- _EXERCISE PROMPT_:
Pull every line containing "city" from the data.

- _TASK INPUTS_:
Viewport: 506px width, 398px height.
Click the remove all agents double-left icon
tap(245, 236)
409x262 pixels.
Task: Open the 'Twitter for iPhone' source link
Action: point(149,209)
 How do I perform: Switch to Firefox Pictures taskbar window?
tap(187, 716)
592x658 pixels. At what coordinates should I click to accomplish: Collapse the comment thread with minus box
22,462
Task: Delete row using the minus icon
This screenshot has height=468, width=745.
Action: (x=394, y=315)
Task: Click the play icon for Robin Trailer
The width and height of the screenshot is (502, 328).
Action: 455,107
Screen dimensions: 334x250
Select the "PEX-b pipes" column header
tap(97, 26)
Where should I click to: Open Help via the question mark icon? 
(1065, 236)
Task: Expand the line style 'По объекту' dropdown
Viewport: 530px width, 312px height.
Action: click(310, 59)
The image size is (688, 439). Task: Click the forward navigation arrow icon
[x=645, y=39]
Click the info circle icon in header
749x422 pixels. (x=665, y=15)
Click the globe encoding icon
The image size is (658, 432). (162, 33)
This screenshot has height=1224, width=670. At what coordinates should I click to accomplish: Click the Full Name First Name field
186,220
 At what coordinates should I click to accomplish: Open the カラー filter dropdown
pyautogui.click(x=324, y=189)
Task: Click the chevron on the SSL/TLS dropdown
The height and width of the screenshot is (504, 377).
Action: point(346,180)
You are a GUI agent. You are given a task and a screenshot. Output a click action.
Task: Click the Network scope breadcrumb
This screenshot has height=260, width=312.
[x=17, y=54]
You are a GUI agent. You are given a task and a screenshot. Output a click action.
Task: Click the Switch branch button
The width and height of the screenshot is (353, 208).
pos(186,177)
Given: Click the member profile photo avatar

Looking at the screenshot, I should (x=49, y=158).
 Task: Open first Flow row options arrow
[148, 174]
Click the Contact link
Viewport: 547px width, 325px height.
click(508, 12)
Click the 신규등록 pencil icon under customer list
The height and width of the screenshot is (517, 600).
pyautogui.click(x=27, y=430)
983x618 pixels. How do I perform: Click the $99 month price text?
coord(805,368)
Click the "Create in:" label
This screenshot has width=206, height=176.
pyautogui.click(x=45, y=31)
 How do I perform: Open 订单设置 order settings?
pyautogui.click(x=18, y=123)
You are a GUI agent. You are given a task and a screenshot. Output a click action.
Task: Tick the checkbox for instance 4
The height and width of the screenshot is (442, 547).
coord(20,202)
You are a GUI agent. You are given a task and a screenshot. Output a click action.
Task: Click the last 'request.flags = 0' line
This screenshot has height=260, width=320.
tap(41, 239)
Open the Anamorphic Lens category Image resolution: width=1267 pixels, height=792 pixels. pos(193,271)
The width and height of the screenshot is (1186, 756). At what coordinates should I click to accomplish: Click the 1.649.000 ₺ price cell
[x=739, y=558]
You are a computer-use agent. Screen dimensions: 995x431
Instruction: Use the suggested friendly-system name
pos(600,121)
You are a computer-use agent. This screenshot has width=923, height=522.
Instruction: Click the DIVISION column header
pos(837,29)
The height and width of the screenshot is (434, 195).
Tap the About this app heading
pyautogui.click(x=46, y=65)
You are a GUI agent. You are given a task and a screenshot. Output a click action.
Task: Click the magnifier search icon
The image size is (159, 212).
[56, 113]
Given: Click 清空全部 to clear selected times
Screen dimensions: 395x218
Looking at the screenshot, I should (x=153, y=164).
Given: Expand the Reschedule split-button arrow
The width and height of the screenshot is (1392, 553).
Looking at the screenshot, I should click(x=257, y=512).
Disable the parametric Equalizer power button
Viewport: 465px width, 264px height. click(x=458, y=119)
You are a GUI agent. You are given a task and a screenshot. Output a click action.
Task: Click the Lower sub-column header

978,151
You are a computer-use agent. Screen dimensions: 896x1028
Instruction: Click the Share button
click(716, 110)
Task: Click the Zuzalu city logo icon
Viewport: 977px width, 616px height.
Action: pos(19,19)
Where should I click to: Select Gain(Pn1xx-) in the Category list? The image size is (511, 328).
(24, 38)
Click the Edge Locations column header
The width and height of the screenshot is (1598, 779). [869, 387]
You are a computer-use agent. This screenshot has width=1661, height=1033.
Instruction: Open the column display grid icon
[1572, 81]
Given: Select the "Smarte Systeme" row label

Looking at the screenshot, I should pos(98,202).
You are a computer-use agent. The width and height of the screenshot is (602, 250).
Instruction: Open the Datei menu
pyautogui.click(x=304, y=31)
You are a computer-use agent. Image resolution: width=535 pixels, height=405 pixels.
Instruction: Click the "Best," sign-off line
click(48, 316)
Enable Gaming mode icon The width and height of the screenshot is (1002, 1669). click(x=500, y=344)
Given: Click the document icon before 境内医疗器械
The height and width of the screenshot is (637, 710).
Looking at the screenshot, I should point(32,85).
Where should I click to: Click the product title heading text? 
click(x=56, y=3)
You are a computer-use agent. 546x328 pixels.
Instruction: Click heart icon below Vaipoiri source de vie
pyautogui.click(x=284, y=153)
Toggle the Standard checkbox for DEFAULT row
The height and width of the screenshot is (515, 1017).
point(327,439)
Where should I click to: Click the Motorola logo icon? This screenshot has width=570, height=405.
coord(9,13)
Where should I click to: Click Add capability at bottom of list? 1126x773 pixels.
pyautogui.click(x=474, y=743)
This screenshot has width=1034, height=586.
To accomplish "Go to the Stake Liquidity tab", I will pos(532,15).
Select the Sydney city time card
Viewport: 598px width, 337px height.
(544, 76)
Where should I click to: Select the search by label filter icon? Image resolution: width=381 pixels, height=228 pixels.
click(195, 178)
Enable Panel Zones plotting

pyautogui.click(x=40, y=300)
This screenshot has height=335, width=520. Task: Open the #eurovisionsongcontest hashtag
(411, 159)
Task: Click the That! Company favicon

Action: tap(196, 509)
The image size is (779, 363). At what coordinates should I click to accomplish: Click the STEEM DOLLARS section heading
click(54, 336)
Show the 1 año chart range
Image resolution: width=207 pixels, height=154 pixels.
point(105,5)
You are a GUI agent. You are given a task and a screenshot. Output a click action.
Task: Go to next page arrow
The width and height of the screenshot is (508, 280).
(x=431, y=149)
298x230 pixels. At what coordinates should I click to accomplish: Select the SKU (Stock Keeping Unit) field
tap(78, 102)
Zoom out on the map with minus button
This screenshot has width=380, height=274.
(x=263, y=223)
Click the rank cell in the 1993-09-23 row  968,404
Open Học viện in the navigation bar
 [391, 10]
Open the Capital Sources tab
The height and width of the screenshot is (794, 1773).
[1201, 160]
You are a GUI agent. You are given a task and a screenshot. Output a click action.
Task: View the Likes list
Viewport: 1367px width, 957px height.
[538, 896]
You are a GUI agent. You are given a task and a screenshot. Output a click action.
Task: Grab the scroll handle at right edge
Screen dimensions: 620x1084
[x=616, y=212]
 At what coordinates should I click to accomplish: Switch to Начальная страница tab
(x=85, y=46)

- _OUTPUT FOR THIS TASK_:
Task: Click the Zuzalu city logo icon
Select the Sydney city time card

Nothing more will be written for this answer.